[Excerpted passage]:
The goal of the meeting is to educate the public, prompt discussion and develop local solutions to local issues, she said.
Hosted by the Cambridge Health Coalition, the meeting starts at 1 p.m. at the Cambridge Newfoundland Club, 1500 Dunbar Rd.
Speakers are expected to include Jim Shuttleworth of the Cambridge stroke recovery group, Ontario Nursing Association President Brenda Pugh, Orville Thacker of the Waterloo Regional Health Coalition and Tania Heinemann of the Cambridge breastfeeding support group.
Cambridge Memorial ended its lactation consultant services last June. That leaves new moms to get advice from nurses who aren’t experts in helping babies breastfeed, Heinemann said.
There’s only two lactation consultants now in the city. One works at family health team and the other has to take clients from across Waterloo Region, she said.
Mehra said there will also be talk about how the province using benchmarks and spreadsheets to drive down hospital funding in the name of efficiency, despite the local realities.
“That has nothing to do with actually measuring a populations’ need for services. Patients get caught in the middle of their technology.”

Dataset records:
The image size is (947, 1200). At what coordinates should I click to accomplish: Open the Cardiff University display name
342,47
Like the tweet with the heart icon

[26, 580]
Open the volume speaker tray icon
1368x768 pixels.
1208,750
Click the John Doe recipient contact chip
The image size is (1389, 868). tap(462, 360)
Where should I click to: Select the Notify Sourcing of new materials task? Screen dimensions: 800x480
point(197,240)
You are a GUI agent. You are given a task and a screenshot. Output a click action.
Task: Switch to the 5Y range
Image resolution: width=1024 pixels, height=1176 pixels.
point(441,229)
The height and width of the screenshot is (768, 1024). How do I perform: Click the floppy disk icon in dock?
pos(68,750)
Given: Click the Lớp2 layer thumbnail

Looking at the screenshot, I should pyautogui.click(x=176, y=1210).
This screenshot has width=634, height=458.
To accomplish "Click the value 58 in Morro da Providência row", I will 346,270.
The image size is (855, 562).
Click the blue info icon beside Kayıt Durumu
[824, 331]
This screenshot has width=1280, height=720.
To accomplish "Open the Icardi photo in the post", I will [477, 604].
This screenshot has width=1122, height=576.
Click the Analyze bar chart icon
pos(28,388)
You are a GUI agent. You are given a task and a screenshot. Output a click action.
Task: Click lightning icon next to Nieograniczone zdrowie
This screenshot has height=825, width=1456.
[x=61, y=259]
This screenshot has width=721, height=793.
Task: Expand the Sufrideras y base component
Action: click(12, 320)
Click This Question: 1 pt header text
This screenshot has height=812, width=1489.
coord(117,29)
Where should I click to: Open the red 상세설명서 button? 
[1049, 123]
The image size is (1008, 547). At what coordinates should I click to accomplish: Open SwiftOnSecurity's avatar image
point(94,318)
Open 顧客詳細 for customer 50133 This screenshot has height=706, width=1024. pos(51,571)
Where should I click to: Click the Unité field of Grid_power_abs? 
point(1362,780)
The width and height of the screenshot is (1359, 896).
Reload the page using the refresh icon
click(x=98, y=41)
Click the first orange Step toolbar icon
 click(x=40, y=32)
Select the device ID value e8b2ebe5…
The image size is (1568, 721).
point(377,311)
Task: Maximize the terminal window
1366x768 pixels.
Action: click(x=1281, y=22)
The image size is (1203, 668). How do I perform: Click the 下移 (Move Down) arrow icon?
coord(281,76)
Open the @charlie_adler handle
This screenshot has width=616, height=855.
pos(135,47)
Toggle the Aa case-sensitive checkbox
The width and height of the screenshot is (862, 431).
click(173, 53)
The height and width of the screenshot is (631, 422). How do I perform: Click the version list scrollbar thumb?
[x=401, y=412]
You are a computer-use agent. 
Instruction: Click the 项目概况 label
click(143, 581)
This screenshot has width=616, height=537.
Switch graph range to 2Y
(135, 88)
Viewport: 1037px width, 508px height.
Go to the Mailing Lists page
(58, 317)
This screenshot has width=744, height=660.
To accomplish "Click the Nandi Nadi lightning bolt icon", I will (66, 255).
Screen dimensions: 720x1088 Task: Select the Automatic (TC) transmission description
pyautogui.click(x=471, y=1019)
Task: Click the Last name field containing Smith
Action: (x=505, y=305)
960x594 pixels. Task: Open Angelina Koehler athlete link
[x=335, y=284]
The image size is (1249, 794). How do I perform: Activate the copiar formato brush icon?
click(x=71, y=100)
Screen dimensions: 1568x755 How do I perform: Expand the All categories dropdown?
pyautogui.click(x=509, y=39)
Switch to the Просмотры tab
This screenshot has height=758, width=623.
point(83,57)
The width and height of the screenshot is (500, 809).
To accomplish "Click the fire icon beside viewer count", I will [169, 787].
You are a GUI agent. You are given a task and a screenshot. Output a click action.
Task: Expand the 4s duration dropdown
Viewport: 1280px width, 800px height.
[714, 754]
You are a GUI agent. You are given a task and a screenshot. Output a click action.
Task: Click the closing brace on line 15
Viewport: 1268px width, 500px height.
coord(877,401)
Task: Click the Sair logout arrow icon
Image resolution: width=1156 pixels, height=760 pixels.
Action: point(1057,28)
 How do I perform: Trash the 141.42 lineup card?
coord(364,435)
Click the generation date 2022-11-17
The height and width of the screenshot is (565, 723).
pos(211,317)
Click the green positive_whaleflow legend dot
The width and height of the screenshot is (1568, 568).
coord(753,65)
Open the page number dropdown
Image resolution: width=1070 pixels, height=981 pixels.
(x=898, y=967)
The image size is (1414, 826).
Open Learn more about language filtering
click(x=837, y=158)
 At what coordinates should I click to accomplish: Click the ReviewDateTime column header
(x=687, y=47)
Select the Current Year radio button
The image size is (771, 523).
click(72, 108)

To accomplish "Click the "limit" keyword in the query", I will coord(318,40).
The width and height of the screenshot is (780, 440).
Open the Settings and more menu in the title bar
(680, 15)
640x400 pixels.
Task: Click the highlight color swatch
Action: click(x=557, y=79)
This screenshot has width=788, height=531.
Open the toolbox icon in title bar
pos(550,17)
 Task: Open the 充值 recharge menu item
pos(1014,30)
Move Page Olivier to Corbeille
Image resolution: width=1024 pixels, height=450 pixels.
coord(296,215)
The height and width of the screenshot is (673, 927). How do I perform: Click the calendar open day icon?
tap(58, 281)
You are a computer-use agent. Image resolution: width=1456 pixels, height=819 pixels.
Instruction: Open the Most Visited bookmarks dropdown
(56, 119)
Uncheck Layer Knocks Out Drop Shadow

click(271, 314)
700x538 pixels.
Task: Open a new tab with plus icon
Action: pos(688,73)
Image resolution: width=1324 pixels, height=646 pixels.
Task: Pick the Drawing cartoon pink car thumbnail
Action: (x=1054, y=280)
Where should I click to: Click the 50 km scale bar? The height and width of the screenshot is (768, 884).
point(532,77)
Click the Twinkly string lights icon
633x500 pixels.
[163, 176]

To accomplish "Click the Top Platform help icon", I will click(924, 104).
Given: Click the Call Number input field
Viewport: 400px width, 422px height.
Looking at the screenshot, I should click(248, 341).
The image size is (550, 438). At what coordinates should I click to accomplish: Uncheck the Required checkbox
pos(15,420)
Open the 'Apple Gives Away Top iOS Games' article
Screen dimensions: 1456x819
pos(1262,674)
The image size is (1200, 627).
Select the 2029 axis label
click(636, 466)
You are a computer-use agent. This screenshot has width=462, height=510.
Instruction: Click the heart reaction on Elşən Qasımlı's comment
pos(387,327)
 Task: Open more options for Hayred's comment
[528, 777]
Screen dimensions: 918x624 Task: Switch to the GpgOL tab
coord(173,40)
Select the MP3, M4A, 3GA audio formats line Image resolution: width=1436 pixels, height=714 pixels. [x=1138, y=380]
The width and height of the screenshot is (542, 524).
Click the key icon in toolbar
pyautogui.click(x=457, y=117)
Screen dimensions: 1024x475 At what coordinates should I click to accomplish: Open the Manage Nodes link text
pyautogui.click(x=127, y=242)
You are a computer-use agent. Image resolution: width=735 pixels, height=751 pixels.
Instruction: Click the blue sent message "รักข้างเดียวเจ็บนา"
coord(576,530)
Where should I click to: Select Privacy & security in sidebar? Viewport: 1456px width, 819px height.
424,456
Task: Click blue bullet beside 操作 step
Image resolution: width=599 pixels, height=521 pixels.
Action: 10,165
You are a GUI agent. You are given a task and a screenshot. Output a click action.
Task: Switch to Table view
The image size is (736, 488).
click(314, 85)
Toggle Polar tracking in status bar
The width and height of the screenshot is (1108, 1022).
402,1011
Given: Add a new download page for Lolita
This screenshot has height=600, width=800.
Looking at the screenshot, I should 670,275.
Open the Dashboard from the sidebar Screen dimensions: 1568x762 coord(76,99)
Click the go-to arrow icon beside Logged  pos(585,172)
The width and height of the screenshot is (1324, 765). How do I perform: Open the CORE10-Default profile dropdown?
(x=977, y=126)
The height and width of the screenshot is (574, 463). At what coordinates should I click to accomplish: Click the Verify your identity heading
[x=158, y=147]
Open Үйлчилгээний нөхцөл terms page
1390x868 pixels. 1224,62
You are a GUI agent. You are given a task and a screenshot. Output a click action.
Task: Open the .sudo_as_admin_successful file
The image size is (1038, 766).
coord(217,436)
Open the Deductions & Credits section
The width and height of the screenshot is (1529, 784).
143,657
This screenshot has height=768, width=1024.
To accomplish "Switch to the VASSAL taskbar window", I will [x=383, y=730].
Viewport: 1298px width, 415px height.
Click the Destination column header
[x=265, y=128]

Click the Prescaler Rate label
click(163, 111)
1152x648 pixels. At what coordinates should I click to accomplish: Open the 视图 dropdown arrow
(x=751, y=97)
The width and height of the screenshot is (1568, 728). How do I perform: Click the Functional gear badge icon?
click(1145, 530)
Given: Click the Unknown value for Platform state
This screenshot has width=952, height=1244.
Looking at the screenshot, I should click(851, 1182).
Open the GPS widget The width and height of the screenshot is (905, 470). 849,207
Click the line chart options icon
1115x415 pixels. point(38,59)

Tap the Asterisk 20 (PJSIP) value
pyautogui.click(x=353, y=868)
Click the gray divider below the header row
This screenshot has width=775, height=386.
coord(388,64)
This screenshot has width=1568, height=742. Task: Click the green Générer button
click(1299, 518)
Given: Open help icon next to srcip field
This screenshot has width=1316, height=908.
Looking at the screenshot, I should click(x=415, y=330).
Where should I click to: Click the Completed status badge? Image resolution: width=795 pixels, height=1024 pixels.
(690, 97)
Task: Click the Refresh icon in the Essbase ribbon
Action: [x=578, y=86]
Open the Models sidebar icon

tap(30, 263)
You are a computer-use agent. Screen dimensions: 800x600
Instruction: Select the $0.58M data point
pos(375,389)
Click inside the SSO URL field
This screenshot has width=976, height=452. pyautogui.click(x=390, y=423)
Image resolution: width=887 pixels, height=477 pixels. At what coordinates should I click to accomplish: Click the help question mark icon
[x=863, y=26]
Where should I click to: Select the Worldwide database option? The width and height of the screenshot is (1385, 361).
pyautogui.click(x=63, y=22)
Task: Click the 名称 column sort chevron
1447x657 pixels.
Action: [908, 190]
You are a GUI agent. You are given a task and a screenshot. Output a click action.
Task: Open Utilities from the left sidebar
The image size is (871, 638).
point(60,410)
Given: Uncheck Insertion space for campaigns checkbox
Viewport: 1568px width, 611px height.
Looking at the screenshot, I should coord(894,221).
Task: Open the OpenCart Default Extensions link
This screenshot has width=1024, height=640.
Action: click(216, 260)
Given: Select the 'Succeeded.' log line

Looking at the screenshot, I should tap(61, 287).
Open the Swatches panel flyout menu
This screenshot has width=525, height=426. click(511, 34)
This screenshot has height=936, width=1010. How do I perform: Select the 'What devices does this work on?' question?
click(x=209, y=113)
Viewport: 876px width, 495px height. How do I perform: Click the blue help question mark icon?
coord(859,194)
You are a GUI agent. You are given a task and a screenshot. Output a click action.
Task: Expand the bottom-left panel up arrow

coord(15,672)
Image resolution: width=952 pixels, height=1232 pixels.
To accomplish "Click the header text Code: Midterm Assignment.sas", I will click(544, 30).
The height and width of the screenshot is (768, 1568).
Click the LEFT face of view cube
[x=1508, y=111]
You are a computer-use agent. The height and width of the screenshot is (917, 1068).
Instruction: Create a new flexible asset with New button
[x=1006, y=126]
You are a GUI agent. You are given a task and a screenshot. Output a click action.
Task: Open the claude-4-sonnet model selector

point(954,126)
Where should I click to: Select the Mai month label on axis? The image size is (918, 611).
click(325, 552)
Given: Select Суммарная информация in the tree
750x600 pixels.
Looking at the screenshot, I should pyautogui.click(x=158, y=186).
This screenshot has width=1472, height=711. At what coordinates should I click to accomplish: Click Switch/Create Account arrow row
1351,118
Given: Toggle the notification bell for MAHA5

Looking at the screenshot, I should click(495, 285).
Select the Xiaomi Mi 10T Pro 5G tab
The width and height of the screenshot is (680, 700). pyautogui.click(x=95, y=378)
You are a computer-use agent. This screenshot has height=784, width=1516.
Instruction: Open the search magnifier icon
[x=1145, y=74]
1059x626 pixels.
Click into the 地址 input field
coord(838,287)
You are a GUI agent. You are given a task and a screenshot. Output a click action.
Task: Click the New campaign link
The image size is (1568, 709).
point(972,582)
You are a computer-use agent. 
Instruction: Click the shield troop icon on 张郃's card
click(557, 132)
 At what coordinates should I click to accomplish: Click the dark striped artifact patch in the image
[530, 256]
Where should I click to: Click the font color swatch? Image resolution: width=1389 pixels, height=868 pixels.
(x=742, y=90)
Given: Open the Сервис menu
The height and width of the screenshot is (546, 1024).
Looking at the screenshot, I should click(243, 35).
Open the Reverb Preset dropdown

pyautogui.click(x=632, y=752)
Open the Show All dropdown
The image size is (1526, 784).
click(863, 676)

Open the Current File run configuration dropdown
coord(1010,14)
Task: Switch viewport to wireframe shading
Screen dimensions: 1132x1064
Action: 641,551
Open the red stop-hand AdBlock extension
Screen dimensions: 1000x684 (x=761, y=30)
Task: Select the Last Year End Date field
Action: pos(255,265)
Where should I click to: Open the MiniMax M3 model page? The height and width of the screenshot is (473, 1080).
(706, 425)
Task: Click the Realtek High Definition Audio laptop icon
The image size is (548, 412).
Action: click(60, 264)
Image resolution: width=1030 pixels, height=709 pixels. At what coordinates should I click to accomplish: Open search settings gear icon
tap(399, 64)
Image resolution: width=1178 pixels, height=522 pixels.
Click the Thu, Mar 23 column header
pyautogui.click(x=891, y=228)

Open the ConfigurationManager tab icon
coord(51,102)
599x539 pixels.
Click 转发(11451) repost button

[Questions on the material]:
**1)** Put this sentence from the Cambridge health meeting text into Spanish: "Cambridge Memorial ended its lactation consultant services last June."
**2)** According to the Cambridge health meeting text, where is the meeting held?
**3)** Using the Cambridge health meeting text, explain why new moms now have to get breastfeeding advice from nurses who aren't experts in it.

[Solutions to the tasks]:
**1)** Cambridge Memorial puso fin a sus servicios de consultoría en lactancia el pasado junio.

**2)** At the Cambridge Newfoundland Club, 1500 Dunbar Rd.

**3)** Cambridge Memorial ended its lactation consultant services last June. According to Heinemann, that leaves new moms to get advice from nurses who aren't experts in helping babies breastfeed.